Search the entries below for "accomplish", and copy each line where it appears.

START AVAILABLE RECORDS

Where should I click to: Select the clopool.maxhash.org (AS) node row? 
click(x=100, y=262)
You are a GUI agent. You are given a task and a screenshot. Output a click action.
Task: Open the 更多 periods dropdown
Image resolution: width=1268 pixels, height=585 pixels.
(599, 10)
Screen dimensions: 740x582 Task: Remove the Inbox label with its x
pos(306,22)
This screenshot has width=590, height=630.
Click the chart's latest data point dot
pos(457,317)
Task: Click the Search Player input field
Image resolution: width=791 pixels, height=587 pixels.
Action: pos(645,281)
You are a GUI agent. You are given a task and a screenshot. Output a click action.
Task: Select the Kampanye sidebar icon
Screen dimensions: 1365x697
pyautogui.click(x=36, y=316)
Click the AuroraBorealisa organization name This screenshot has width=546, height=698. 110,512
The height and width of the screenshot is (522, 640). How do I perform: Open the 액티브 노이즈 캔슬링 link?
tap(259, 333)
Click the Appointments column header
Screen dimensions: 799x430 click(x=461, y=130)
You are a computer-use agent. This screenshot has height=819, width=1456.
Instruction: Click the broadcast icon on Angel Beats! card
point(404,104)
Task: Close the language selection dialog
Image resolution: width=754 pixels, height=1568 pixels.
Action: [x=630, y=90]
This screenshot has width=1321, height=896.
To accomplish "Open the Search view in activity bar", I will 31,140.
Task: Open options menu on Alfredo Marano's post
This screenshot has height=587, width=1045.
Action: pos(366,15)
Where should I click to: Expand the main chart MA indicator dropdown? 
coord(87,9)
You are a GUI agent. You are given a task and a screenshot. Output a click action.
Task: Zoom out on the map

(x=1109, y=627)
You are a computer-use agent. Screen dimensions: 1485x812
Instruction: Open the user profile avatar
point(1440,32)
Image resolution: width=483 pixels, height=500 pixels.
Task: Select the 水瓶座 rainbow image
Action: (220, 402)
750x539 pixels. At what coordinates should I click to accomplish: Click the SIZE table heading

END AVAILABLE RECORDS

• **WORKED SOLUTION**
To accomplish "Open the Search view in activity bar", I will 31,140.
750x539 pixels. At what coordinates should I click to accomplish: Click the SIZE table heading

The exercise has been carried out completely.